What matters is the relationship between the speed of the shutter curtains and the rate at which the subject is moving across the film plane. Motion blur will also occur, the amount of which will increase with slit width and subject velocity.
So to get the nice distorted effect, you want to have a very narrow, slowish-moving slit and fast-moving subject. In terms of an SLR, you can tell how fast the slit moves by looking at its flash x-sync speed, since that is the shortest shutter wherein both curtains are open concurrently. Say you have an x-sync of 1/160s, that means it takes about 1/160 for one curtain to open and 1/160 for the other to close and the width of the slit is 1/160 of a second. Run that shutter at 1/1600 and the slit will be about 1/10 of the frame wide and at 1/8000 it will be 1/50th of a frame wide. If you can find a subject that moves appreciably in 1/160 of a second (the total exposure duration), then the distortion will be visible.

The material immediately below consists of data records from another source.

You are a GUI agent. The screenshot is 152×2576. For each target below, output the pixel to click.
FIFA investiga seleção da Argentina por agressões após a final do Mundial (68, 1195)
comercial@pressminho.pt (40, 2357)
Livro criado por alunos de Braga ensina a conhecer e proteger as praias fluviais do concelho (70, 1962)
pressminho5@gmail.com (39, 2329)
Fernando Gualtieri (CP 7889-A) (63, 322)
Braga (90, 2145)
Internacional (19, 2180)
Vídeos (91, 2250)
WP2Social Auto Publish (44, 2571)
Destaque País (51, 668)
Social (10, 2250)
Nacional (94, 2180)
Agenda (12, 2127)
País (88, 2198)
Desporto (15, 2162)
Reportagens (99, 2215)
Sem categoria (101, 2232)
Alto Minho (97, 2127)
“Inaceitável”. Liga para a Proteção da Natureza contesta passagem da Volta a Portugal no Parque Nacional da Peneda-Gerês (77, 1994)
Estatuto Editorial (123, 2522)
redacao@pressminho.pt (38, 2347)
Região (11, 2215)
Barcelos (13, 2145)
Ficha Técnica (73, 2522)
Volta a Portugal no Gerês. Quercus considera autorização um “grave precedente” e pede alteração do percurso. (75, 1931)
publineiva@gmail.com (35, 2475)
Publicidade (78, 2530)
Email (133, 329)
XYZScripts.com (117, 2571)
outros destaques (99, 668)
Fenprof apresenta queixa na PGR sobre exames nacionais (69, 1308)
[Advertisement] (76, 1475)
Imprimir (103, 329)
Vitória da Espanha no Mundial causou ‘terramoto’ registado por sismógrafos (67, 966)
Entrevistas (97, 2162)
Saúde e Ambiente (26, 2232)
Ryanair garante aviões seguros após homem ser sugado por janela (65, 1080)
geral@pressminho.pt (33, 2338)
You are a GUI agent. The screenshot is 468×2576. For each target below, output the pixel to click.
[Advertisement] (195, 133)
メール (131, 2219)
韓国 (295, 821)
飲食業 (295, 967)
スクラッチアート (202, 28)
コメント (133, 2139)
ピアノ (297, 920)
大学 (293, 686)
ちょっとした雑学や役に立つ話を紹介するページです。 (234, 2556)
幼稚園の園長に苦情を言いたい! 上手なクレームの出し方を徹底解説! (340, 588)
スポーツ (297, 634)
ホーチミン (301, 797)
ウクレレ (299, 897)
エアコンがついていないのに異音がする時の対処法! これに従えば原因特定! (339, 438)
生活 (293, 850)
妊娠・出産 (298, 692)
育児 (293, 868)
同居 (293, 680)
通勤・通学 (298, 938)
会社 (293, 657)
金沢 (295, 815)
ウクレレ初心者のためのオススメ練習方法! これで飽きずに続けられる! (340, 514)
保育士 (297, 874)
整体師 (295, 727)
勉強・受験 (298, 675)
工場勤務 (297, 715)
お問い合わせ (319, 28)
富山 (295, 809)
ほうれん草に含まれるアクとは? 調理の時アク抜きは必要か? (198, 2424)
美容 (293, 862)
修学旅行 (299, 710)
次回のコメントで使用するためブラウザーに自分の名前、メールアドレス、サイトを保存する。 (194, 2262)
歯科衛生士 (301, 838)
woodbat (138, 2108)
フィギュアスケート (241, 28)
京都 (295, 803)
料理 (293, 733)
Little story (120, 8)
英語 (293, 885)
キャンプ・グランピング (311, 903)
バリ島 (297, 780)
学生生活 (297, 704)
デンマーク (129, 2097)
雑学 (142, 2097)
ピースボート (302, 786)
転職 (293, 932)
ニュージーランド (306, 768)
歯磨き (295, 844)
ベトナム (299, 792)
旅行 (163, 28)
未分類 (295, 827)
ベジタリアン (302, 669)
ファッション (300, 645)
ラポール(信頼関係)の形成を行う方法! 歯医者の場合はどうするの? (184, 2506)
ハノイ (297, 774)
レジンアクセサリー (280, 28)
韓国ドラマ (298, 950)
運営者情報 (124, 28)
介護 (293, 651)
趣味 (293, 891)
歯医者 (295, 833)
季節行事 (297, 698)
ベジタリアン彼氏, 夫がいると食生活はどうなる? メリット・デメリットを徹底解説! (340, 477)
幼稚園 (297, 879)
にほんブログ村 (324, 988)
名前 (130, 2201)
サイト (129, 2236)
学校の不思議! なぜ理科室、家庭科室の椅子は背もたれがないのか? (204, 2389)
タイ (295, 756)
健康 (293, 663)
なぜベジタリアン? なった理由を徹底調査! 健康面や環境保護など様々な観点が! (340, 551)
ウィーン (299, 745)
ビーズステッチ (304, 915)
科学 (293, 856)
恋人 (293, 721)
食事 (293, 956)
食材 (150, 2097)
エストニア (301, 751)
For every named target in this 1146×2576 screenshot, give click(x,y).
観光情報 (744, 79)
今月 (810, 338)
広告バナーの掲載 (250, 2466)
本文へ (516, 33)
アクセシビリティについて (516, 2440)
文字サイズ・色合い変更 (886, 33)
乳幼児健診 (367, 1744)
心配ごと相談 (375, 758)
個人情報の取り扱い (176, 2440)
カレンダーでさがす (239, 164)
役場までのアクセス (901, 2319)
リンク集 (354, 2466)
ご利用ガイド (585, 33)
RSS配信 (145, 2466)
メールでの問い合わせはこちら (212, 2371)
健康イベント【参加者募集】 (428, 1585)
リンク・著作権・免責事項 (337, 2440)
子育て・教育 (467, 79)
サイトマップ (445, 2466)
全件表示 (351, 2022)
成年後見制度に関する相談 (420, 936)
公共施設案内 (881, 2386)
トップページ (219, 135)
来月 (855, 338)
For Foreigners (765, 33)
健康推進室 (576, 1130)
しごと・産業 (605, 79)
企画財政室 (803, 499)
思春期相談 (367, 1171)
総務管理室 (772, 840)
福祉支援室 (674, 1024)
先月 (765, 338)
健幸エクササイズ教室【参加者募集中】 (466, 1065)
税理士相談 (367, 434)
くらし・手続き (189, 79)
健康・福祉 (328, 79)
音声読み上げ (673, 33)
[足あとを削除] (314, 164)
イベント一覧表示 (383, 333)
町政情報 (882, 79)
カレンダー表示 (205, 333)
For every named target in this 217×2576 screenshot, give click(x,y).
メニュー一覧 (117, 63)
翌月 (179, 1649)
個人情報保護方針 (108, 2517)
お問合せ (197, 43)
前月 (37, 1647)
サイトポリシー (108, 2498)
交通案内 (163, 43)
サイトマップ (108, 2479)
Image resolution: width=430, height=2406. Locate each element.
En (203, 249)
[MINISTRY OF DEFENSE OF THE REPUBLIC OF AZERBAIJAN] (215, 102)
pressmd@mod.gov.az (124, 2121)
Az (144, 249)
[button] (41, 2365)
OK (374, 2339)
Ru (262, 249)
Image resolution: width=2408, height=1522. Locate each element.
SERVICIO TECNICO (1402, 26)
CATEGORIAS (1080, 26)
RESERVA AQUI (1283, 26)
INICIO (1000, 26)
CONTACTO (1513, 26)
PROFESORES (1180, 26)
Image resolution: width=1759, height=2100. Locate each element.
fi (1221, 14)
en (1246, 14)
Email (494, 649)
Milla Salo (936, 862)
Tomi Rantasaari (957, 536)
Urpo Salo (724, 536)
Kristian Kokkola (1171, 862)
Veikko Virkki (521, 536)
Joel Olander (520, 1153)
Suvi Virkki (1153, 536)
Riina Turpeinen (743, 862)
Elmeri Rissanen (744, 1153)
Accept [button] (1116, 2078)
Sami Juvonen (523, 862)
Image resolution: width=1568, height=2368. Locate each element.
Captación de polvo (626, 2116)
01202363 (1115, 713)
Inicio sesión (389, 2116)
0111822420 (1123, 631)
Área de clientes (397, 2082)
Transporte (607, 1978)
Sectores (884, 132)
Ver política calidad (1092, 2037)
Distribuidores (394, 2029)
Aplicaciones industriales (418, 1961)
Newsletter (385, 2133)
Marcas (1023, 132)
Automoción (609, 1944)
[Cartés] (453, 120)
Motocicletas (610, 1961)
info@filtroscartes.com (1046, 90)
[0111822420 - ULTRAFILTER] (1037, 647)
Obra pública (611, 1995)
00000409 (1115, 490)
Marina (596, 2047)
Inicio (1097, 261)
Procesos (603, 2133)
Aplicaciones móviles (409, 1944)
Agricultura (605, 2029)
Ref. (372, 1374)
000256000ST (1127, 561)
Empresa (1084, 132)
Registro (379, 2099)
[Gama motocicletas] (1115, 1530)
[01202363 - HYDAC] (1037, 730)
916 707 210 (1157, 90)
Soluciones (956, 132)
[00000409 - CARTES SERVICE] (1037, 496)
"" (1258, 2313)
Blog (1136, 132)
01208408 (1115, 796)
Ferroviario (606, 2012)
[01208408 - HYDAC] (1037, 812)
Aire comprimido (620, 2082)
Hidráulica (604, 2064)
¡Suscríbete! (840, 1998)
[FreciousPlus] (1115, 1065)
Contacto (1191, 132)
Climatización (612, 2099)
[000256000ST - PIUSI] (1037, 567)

If you want to cause the distortion, look for a camera with a really slow - like 1/50s - x-sync speed: at that speed, it takes each curtain 1/50s to traverse the frame. So to get the distortion without too much motion blur, you need a shutter speed of about 1/2500 and a subject that can move an appreciable distance across the frame in 1/50s.
If you want extreme, go buy a (sorry it's not analogue) scanning back

In fact, you could think of the slitted-cloth shutter on the 4x5 as a kind of scanning back... same goes for clockwork pano cameras that expose using a slit.